→ Directions:
Return, without pictures, the lines from the start of the data through the one that contains "This screenshot has width=760, height=509.".

BEGIN Data for processing

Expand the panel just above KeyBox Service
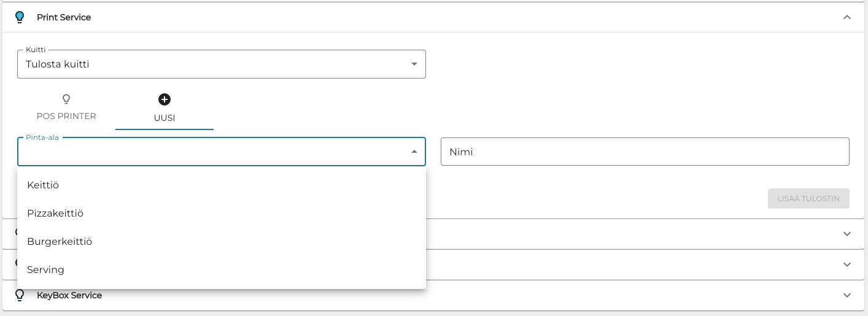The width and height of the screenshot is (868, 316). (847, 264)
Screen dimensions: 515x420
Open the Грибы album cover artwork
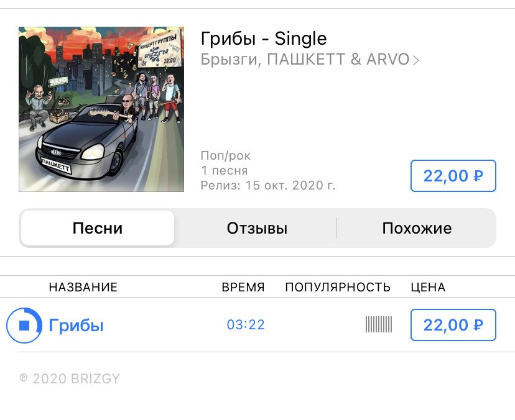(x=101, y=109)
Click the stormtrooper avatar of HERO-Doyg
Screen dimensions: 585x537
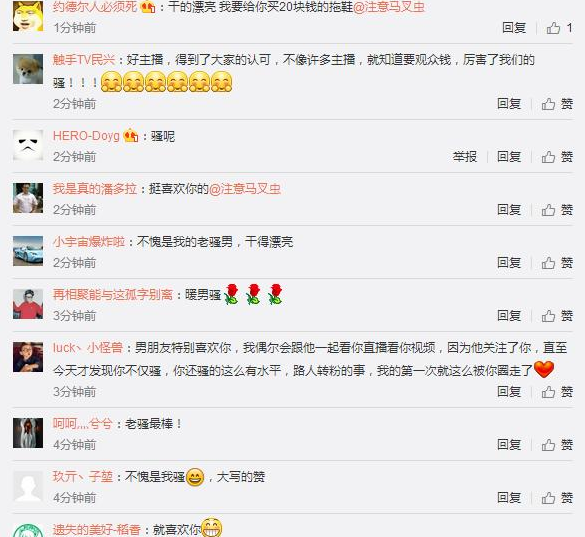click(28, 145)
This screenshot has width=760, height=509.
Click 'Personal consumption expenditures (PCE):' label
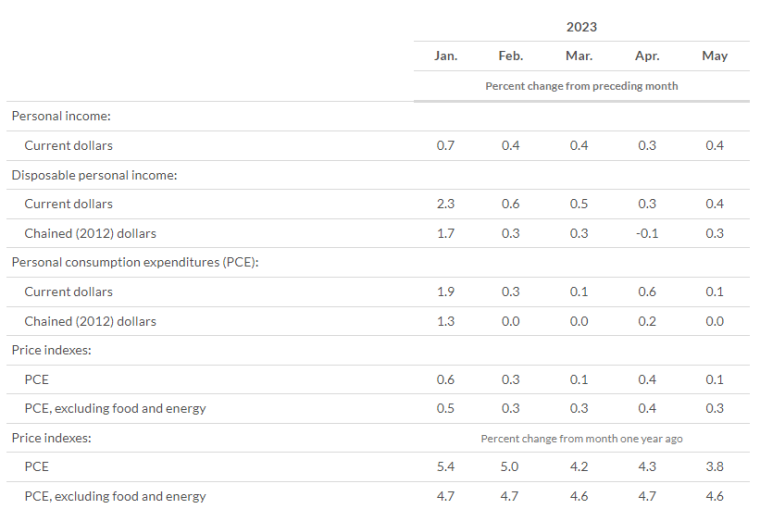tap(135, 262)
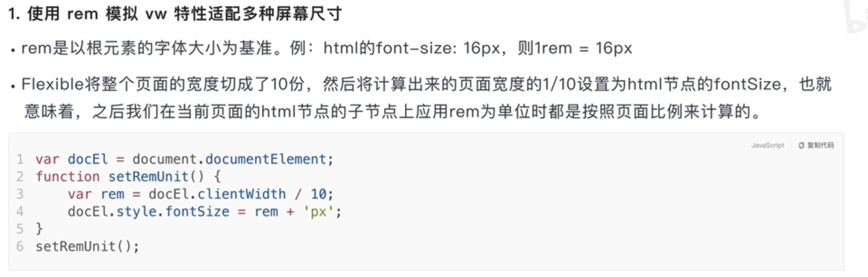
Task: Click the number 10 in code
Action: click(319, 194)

END Data for processing

→ Answer for the task:
Expand the panel just above KeyBox Service
The width and height of the screenshot is (868, 316). (847, 264)
Screen dimensions: 515x420
Open the Грибы album cover artwork
(x=101, y=109)
Click the stormtrooper avatar of HERO-Doyg
Screen dimensions: 585x537
click(28, 145)
This screenshot has width=760, height=509.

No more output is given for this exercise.